We already know that much of what we read is manipulated to tell a story. Reporters slant things, go to the same unreliable wells time and again, and leave out facts that would completely change the story if you knew them. So much of the "news" is about choosing to present reality in a manner that leads you to the "right" conclusions. 

But I'm not talking about that, either. 

No, in the world where ChatGPT is a thing, much of what is showing up in your "news" sources is simply made up by AI and sold to you as "real." It's like those legal briefs handed to judges that cite fake cases, only the editors who are sending these articles into the world are ignorant, and apparently indifferent, to whether they are written by real people and to whether they bear any resemblance to reality. 

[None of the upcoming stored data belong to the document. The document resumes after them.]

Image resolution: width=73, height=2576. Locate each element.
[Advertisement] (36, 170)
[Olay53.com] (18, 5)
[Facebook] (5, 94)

I was drawn into this article in The Local by happenstance, but I read it with increasing fascination because it took me inside the world of an editor who seeks out interesting writers and publishes articles his readers want to consume. Since I am in the business as a so-called "content creator" now, but did not spend my career churning out articles for most of my career, I was interested in his take. 

Wow. Things are not good in the media world. Not only is the economic model a flaming dumpster fire, but the pressure to churn out "content" with diminishing resources has completely broken the industry

You would expect that many online outlets would churn out a lot of dreck to get clicks, and I see a lot of clickbait that promises much and delivers little. But now, at least some of what you are reading in the doctor's office or online in "respectable" publications is written by AI without even the editors knowing it.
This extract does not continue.